A jury in Florida has awarded a family $800,000 after finding a McDonalds franchise was responsible for second-degree burns suffered by a toddler given overheated chicken nuggets.
In a statement, attorneys for the family said, “This momentous decision brings meaningful closure to an arduous and protracted legal process. Having previously established the defendants, Upchurch Foods Inc and McDonald’s USA LLC, as liable for their wrongful actions, this verdict reaffirms that they must now face the consequences and provide full justice.”
CNN has reached out to attorneys for Upchurch Foods and McDonald’s for comment.
A nadir of modern journalism was Liebeck v. McDonald’s case, in which a franchisee served an elderly woman scalding-hot coffee and refused to pay for the relatively modest cost of treating the severe, life-changing burns that hospitalized her for a week.
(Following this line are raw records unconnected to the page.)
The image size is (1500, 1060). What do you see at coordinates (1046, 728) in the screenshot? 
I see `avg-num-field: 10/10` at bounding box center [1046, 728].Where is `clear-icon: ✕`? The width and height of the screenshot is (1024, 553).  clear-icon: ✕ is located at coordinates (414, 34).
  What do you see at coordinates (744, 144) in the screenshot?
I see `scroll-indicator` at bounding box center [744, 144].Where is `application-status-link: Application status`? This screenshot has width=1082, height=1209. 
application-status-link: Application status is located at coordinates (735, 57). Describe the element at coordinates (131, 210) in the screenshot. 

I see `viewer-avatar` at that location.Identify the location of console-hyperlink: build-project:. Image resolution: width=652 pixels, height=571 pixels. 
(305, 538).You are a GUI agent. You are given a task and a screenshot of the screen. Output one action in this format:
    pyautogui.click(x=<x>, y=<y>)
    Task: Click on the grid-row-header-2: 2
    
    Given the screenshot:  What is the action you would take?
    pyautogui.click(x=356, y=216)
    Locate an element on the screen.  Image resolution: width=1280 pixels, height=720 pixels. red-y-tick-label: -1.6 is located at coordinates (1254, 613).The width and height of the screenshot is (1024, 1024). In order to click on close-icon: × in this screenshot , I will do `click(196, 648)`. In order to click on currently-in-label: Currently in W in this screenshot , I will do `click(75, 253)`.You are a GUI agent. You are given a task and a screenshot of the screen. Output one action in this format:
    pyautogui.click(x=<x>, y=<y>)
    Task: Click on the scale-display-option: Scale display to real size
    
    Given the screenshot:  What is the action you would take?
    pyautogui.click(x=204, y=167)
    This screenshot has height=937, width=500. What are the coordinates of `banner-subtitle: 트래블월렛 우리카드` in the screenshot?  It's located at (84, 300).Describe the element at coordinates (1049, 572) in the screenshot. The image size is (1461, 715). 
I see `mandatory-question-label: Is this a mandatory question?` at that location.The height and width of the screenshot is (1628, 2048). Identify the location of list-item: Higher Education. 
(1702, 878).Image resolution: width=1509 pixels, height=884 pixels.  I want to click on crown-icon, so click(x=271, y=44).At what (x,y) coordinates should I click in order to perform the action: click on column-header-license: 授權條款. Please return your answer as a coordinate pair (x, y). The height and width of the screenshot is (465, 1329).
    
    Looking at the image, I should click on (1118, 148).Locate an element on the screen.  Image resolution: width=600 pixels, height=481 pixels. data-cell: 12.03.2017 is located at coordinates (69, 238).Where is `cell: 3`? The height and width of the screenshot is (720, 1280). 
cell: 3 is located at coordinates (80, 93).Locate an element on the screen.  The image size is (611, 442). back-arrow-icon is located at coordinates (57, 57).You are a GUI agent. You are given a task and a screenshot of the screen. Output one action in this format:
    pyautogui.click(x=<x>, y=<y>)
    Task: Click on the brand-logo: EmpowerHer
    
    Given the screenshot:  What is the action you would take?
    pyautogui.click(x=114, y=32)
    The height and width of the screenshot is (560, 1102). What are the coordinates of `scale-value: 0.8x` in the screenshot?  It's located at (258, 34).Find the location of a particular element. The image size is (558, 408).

The media en masse decided, for no good reason at all beyond their own internalization of reactionary nonsense, that she was a gold-digger out to defraud a noble American corporation and turned on her, fingers steepled and eyebrows raised, to help it ensure she would never be made whole.
Some are trying again with this case. The Hot Coffee stock story and its effortless tone of “this must be some kind of scam” all but floats off the fingers, aided as ever by the comically harmless names McDonalds uses to market its food. A McDonalds served overheated food to child and must now pay an award of unremarkable size for her pain and suffering. That should be the end of it.